● **PROVIDED RECORDS**
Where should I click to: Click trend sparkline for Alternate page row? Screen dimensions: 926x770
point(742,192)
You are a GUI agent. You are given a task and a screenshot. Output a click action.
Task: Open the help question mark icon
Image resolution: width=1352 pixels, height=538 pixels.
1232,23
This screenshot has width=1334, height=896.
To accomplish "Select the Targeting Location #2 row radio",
==
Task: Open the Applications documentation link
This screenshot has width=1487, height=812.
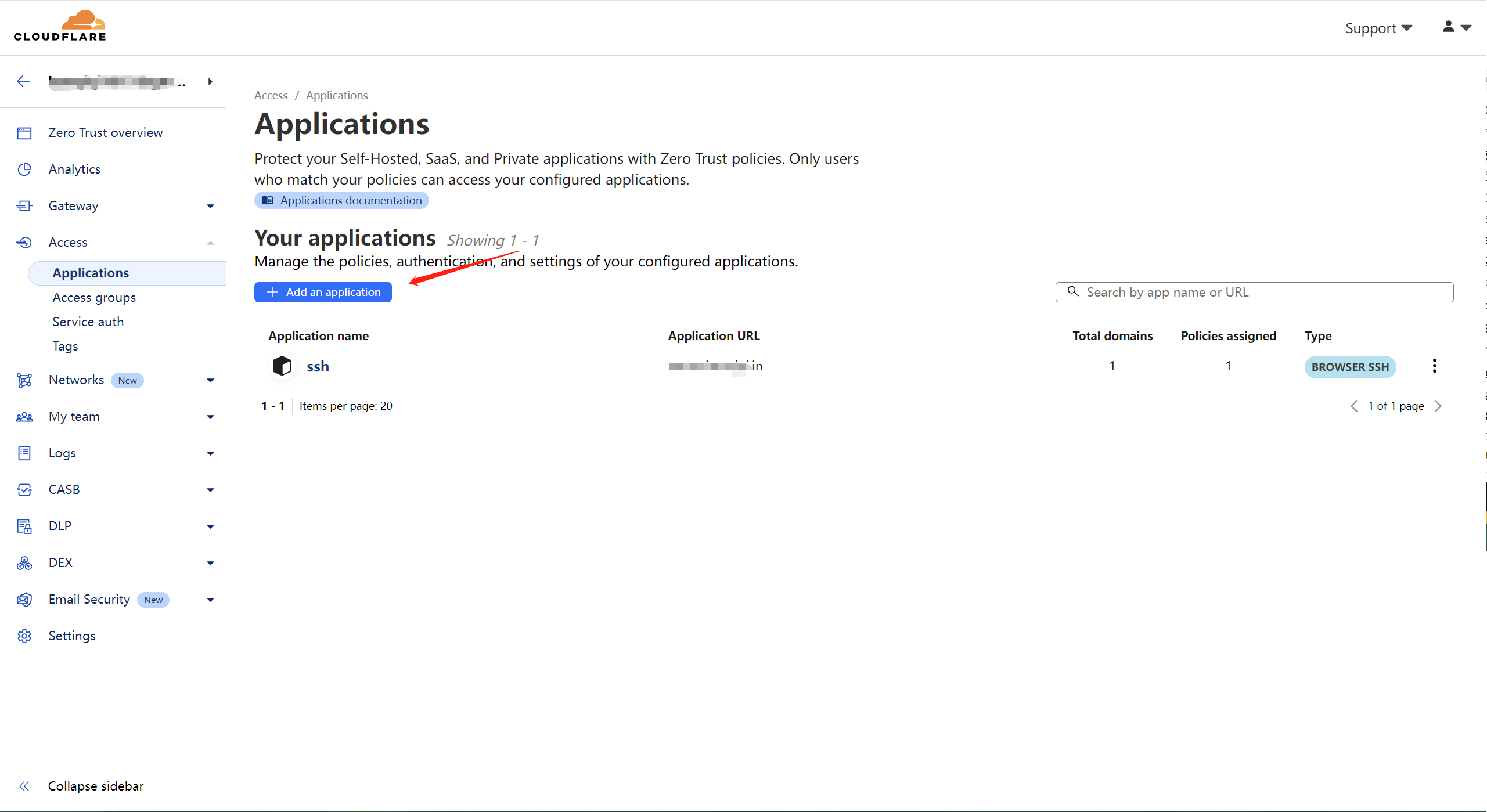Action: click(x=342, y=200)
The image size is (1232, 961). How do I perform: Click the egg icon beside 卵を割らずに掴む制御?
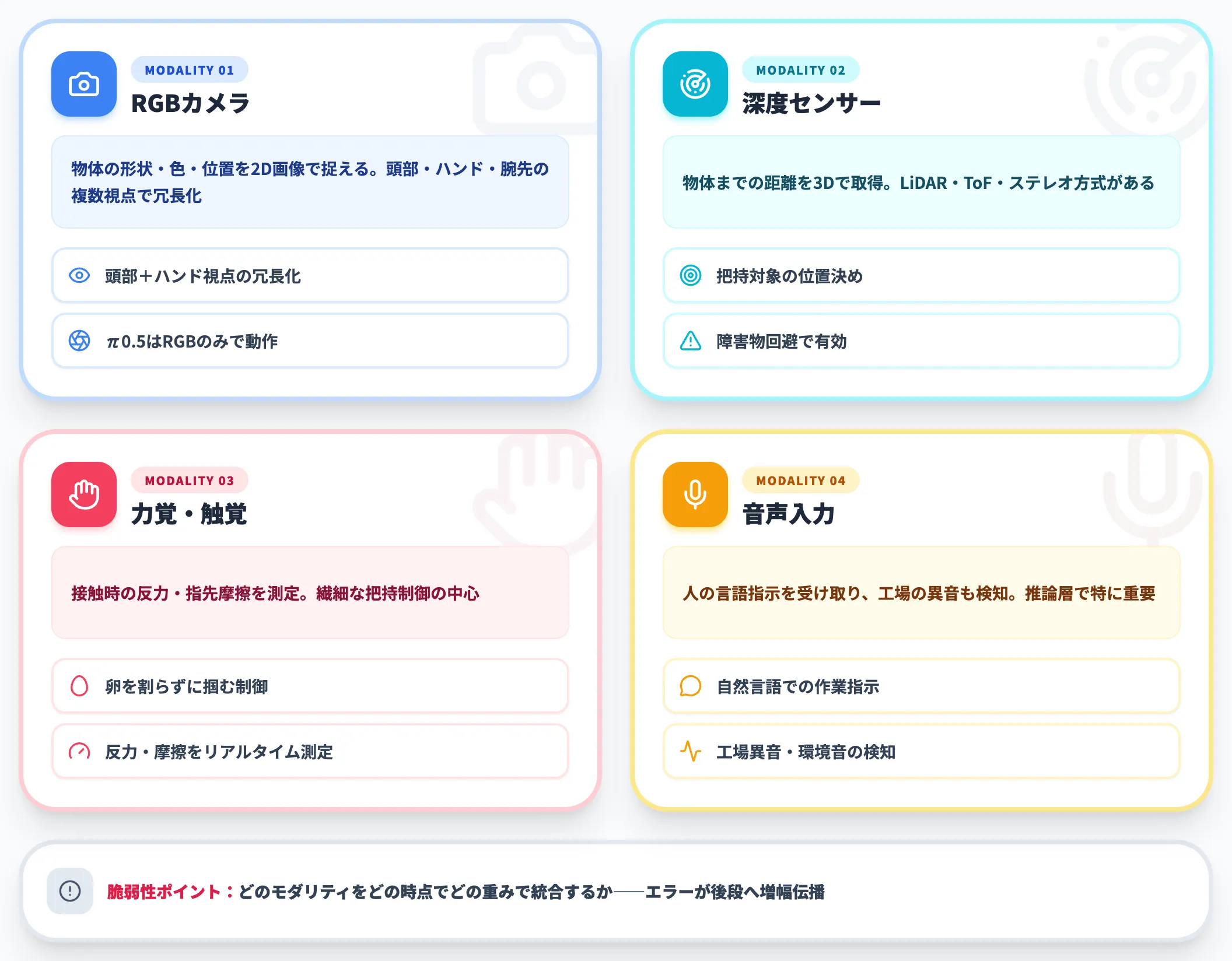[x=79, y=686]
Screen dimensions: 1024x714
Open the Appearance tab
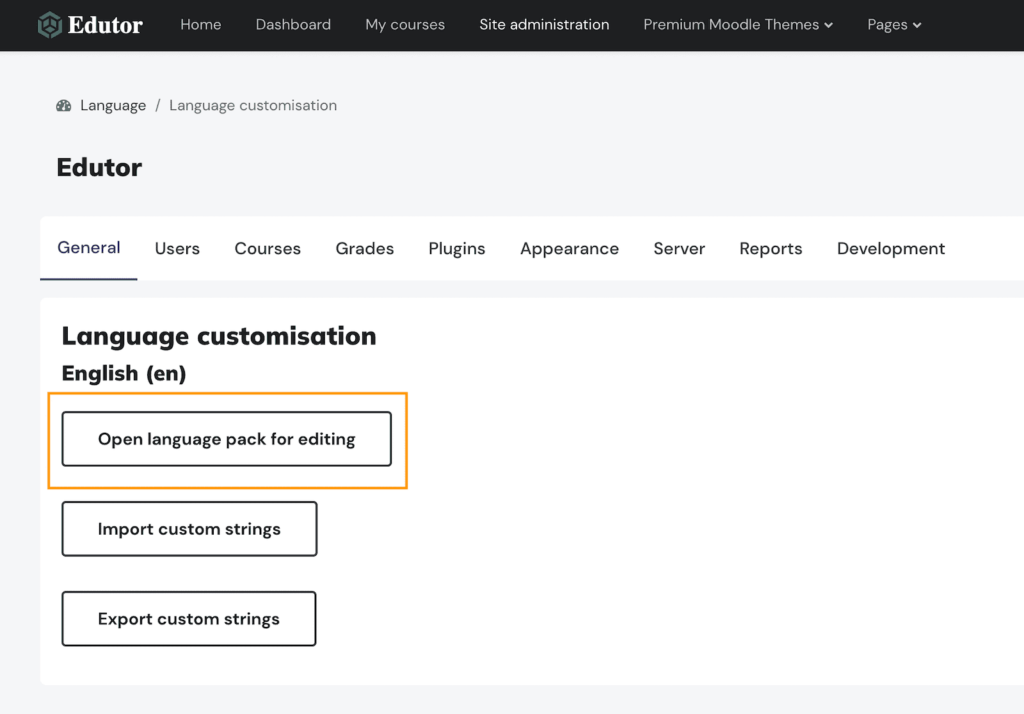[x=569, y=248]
...
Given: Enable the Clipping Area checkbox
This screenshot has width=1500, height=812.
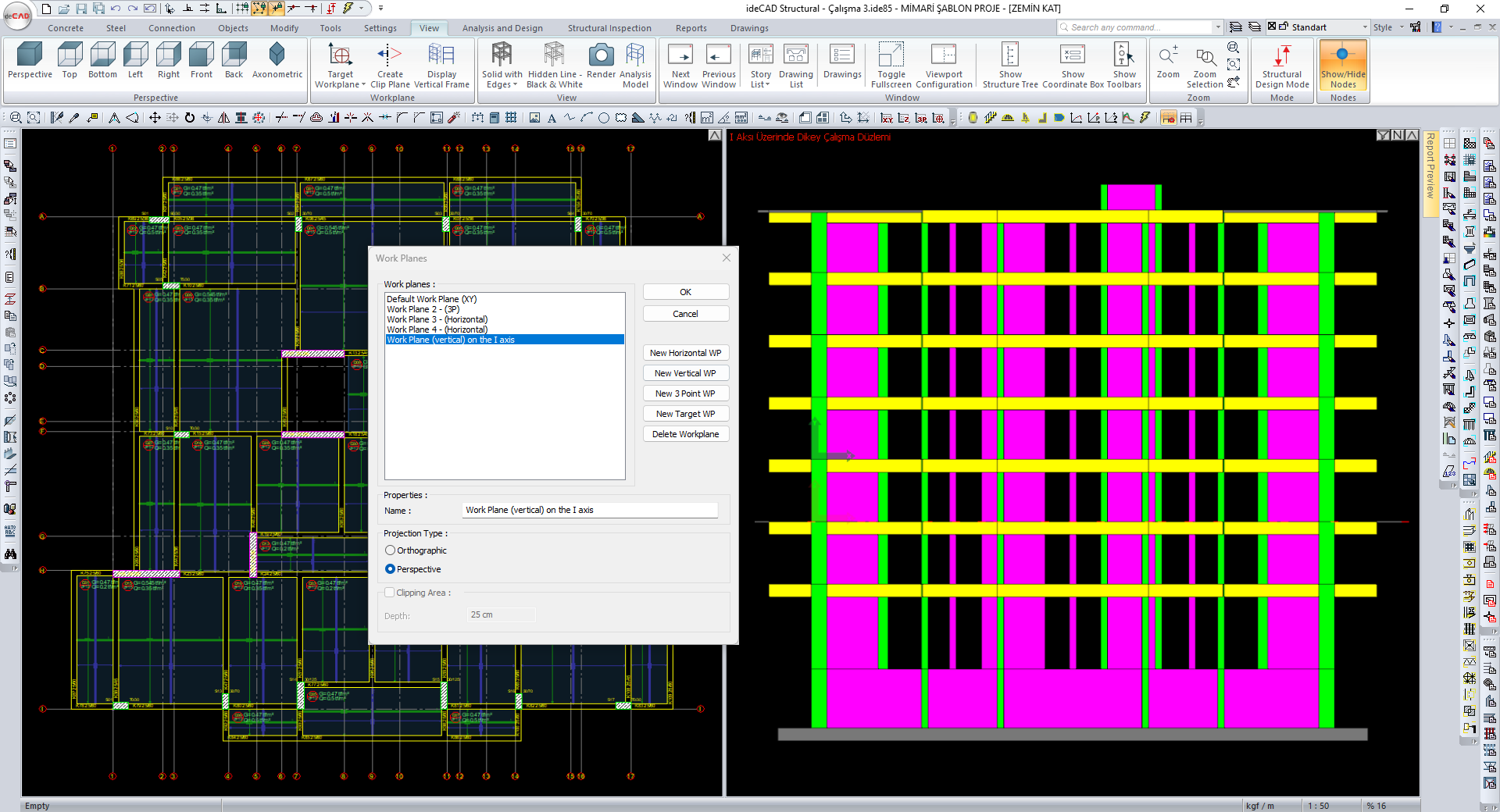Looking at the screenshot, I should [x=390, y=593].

● **WHAT YOU SHOULD DO**
Restate the listing lines from the one containing "This screenshot has width=1334, height=896." through the one containing "the Targeting Location", replacing "radio" with "option" and leaving everything else as it is.

● **RESULT BELOW**
This screenshot has width=1334, height=896.
To accomplish "Select the Targeting Location #2 row option",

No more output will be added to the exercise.